Segment Open

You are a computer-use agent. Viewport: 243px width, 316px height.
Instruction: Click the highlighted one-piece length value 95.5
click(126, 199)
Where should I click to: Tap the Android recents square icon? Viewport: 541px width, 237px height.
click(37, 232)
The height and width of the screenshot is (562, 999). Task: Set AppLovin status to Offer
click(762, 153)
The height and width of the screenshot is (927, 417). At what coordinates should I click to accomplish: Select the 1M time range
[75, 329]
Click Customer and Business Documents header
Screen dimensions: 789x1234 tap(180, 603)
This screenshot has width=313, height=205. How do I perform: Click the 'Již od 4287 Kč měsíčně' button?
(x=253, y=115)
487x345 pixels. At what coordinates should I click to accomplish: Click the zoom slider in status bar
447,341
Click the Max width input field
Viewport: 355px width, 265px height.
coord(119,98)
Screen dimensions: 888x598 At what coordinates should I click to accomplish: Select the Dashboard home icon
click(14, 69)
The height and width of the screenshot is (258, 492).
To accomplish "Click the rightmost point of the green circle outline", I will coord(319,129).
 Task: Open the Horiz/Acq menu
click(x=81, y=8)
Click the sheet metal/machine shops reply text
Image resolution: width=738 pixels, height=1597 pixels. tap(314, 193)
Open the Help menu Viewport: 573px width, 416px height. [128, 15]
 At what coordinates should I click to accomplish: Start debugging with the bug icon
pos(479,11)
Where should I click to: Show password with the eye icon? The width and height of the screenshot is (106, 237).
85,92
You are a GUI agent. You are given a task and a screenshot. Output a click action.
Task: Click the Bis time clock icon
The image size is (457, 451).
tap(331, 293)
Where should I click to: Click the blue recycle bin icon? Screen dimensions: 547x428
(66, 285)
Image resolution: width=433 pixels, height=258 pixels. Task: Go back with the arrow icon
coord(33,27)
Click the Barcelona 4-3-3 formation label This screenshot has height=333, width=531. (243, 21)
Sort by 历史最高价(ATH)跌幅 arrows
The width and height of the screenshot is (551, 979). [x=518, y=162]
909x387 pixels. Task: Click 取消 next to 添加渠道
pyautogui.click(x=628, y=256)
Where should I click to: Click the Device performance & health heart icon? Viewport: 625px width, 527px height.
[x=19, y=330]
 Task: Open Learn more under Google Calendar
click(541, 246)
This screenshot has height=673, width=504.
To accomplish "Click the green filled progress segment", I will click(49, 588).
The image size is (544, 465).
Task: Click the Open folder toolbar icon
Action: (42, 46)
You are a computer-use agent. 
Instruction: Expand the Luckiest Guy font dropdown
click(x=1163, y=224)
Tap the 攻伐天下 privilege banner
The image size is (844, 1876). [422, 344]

Segment Closed

§ Action item
Across the listing above, count the lines that contain the string "computer" and report the figure alone.

§ Response box
2